India hold on for a draw against fast-finishing Australians

Nathan Lyon took the only wicket of the opening session on day five. Photo: Daniel Munoz

Nathan Lyon took the only wicket of the opening session on day five. Photo: Daniel Munoz

Nathan Lyon took the only wicket of the opening session on day five. Photo: Daniel Munoz

Live coverage: Day five

Australia’s weary bowlers toiled and nagged, but India’s emerging batsmen hung on.

“At no stage did we throw in the towel,” summarised India’s captain Virat Kohli after his team fought out a tense draw in the Sydney Test, which meant the Australians had to settle for a two-nil series victory in their own backyard.

Memories of Australia’s last-gasp victory over India at the same ground in 2008 hung in the air. Then, a peroxided Michael Clarke plucked three three wickets in an over with his part time spin, but history did not repeat.

Clarke was in a suit and working for Channel Nine while Steve Smith positioned fielders around the bat, with Nathan Lyon spinning from one end and Mitchell Starc gliding in from the other.
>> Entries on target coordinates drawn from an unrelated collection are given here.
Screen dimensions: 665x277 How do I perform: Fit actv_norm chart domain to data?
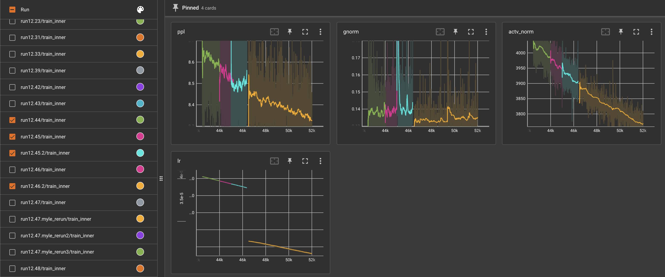[x=605, y=32]
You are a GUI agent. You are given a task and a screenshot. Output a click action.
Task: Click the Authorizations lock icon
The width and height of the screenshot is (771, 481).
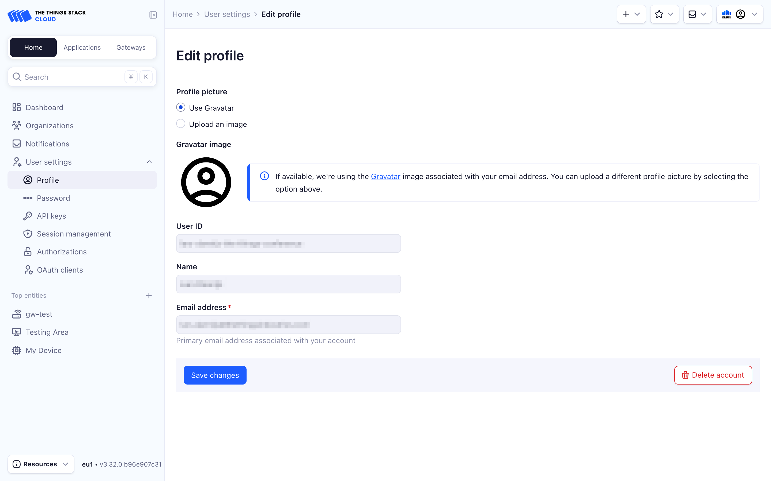28,252
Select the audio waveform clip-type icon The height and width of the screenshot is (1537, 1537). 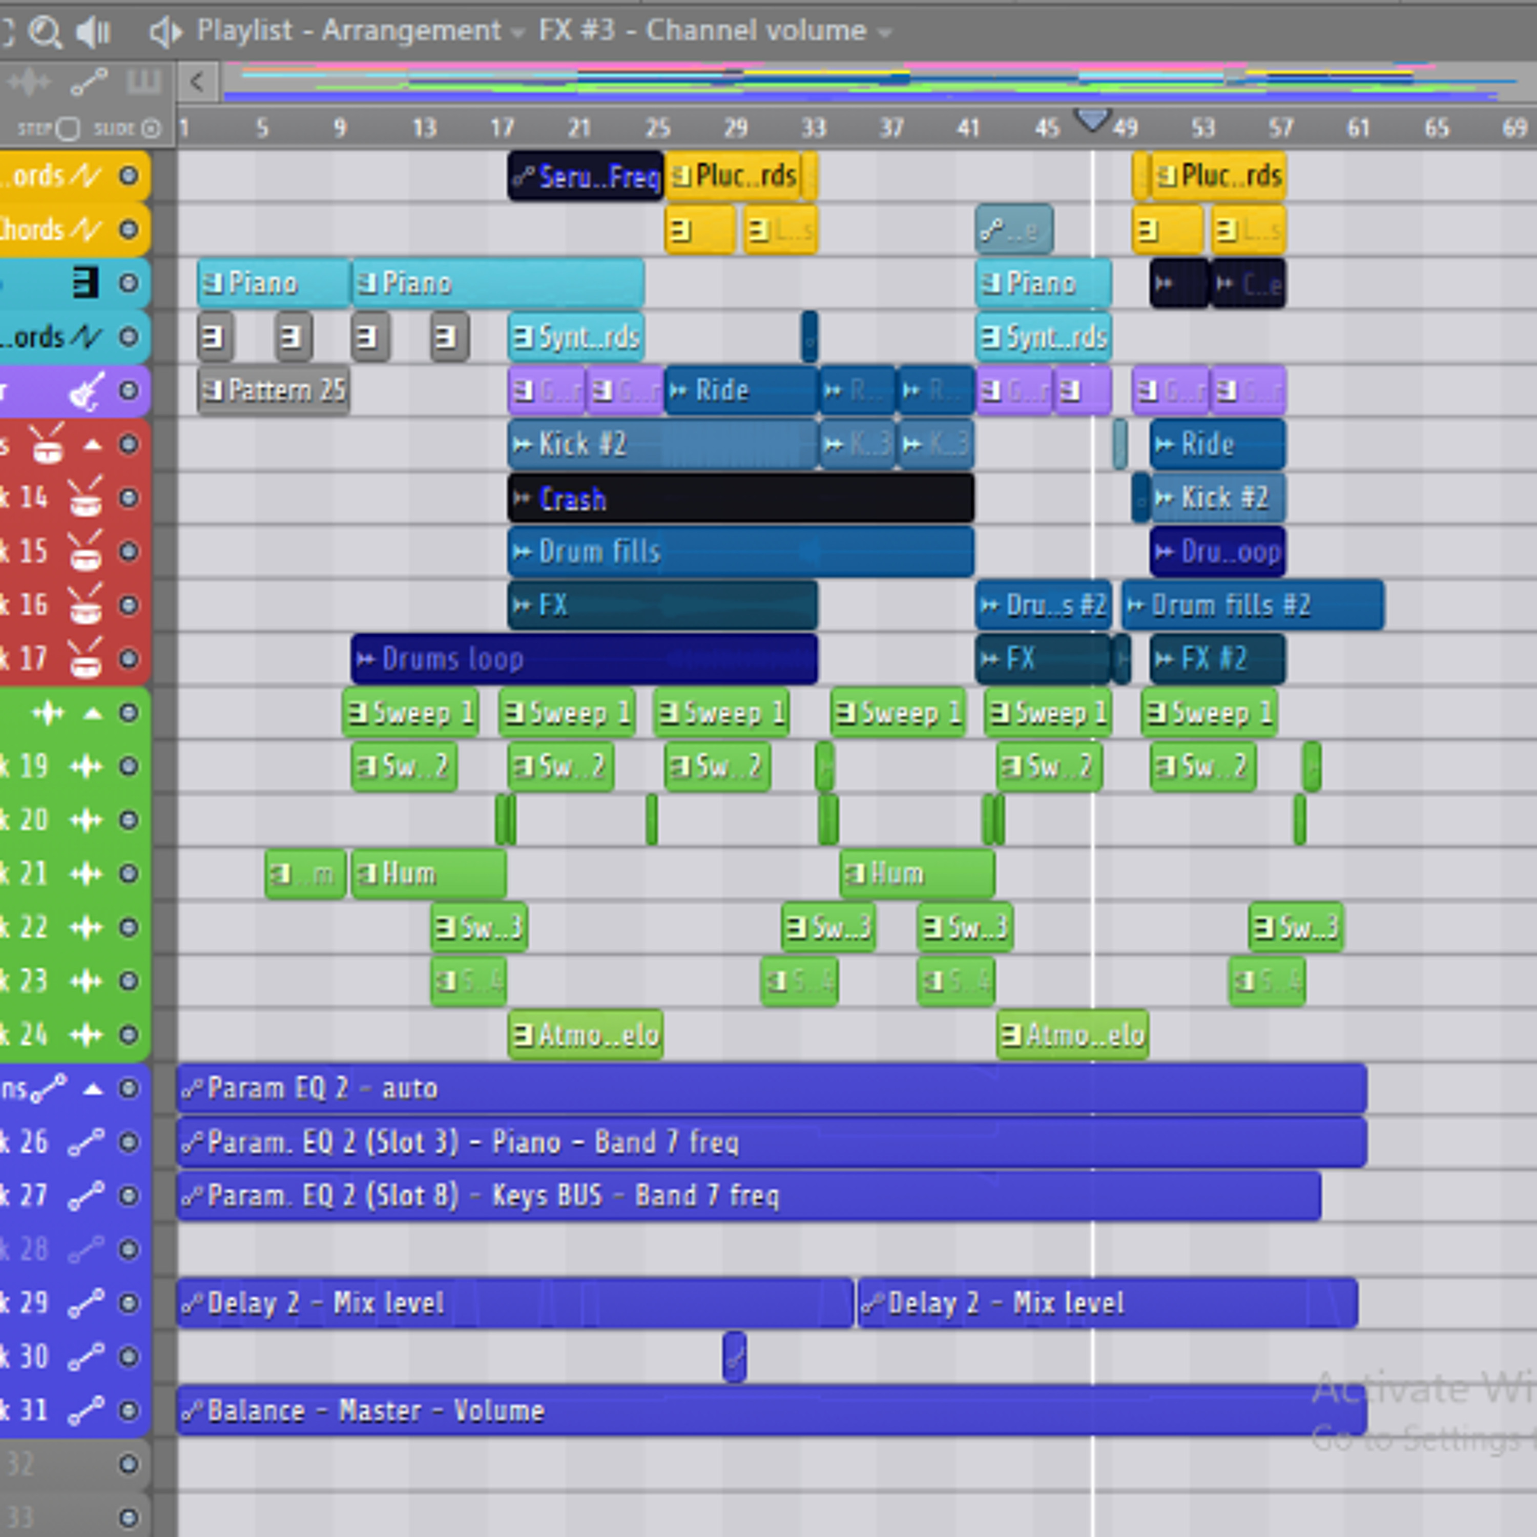click(x=29, y=82)
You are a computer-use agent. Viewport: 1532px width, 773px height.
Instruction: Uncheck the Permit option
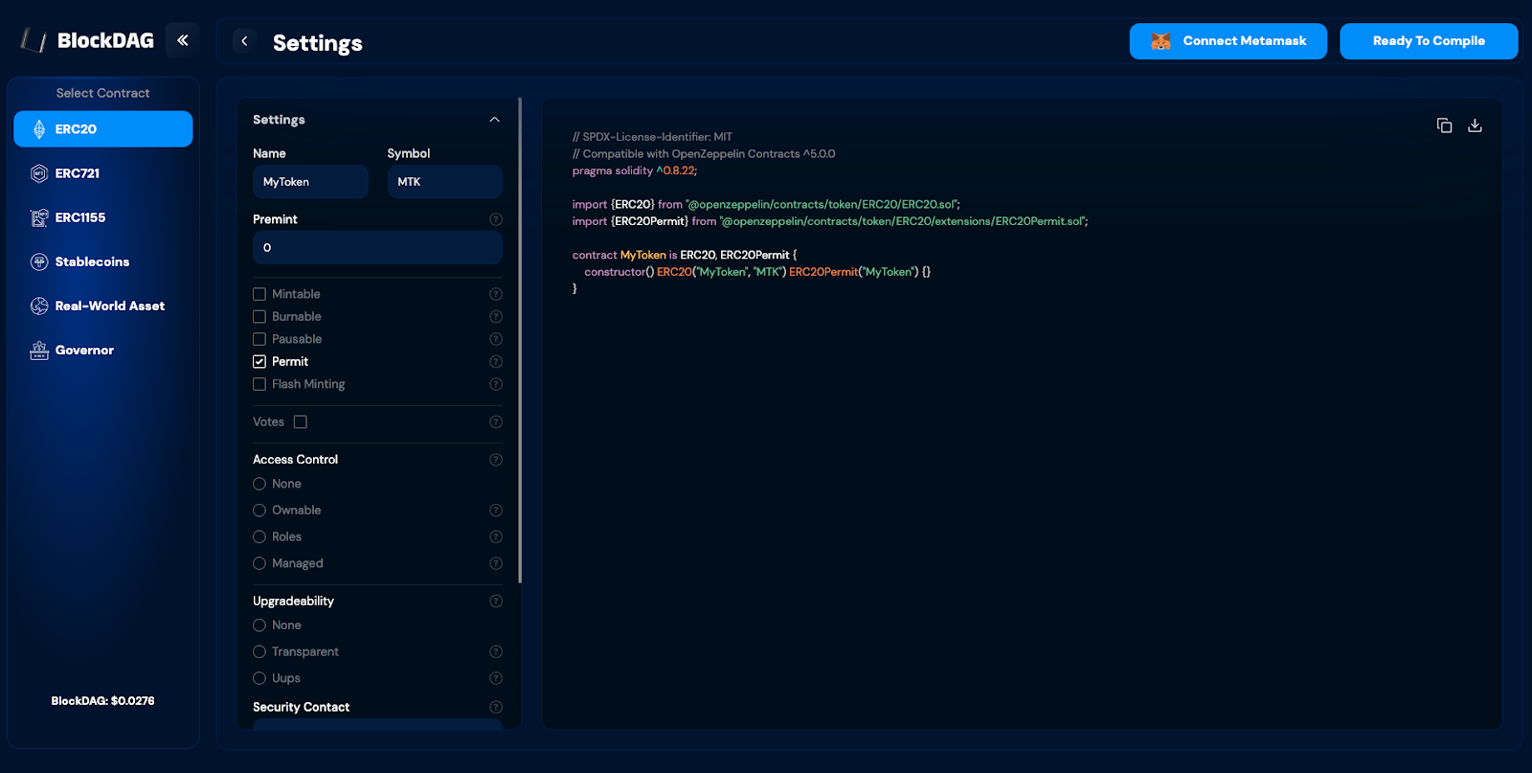259,362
But Lyon could not repeat his match-winning heroics from the first Test and nor could the fast bowlers prise out the last three Indian wickets as Ajinkya Rahane and Bhuvneshwar Kumar batted for the last 12 overs to save the match.

Rahane has had his flighty moments in this series and made an adventurous century at the MCG but he soaked up the pressure in the dying overs here. A pull shot just evaded an outstretched Chris Rogers leg gully. He wafted at a bouncer from Starc before pulling his bat away. But the 26-year-old held his nerve.

India were just two wickets down at tea, needing an improbable 189 to win.

A mini-collapse in the last session dashed India’s hopes of the nation’s first victory on Australian soil since 2008, but the draw was at least some reward for an emerging side that has been led with ambition and adventure by Kohli, who was the key wicket on the last day of the series.

“The first intention was to go for the target but we didn’t get the kind of momentum we maintained in Adelaide because of the way the Australians were bowling, we were not able to keep up with the run rate,” Kohli said.

“The guys showed a lot of character to pull out a draw.

“When Vijay got set  got to a half-century and played a few strokes, that is when we started feeling it might be possible if we have wickets in hand in the last hour. Then when Vijay got out after tea I thought I would take five or six overs and then start pushing. I thought of cashing in, but I didn’t execute properly.”

While the Australians could not finish off India, young fast bowlers Starc and Josh Hazlewood both enhanced their reputations.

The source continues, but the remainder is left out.